Maybe you're now saying: "What's she always talking about foam?" So let's get to the heart of the matter, i.e. the soulmate scent.
Aldehyde soap bubbles with a tangy, citrusy shot signal at the beginning: "No, I'm not a sweet little princess and certainly not the princess and the pea." Synthetic? Guys, it's aldehydes, they don't smell like melted butter. There's a bit of tautness here, a bit of creakiness. Mrs. Euphegenia Doubtfire sends her regards. The thought of Chanel No 5 flashes up, but can be dismissed. With No 5, the May bells jingle, here there is rose powder.
White flowers on natural legs in green vetiver stockings.
A steadfast, beautiful princess powders her nose, creams away the wrinkles around her eyes and swats her suitor with a fly swatter.

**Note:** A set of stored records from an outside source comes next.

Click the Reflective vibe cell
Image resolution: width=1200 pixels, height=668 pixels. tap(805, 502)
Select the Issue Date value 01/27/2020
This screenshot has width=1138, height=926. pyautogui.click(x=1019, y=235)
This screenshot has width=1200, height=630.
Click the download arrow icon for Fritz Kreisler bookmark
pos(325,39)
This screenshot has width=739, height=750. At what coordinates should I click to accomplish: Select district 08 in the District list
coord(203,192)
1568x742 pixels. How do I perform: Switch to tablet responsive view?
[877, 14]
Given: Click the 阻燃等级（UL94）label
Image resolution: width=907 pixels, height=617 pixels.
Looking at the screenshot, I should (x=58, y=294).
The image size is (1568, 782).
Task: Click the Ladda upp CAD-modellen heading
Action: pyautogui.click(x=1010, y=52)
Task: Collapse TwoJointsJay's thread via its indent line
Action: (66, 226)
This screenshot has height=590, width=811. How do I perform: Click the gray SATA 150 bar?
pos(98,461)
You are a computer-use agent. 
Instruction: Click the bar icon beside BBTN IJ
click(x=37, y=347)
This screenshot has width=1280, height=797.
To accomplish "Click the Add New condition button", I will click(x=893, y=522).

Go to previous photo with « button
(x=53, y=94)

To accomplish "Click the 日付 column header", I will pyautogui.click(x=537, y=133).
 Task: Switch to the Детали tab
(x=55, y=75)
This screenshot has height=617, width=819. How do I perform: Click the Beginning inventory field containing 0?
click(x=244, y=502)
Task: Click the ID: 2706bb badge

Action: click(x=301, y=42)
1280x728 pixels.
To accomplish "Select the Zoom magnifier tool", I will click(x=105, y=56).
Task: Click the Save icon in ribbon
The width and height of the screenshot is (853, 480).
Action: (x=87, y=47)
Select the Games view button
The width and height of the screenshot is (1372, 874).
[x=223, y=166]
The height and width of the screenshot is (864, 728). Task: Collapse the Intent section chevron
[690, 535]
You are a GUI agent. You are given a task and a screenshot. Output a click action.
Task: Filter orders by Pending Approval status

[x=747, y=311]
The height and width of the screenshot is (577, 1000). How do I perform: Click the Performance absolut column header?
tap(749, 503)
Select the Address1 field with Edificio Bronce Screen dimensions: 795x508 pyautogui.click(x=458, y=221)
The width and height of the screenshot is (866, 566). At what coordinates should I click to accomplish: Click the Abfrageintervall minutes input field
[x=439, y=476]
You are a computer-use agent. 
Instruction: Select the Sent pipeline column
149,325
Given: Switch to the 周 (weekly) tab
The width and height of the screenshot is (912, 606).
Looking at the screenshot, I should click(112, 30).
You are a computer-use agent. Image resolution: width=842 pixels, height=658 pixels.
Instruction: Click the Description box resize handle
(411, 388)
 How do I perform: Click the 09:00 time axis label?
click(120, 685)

Some gentlemen may be interested, you can of course wear whatever you like, but you are actually off the air. Unless, of course, you stalk through the Chicago train station as Josphine and Daphne in women's clothes to hide in a ladies' chapel while fleeing from Gamaschen Colombo. Then, gentlemen, L'Âme Sœur could be something. "Wanna be Loved by You, Nobody else but You."
The House of Divine is still an insider tip and that's a good thing! Fine, sophisticated fragrances and not a new perfume flooding the market every week.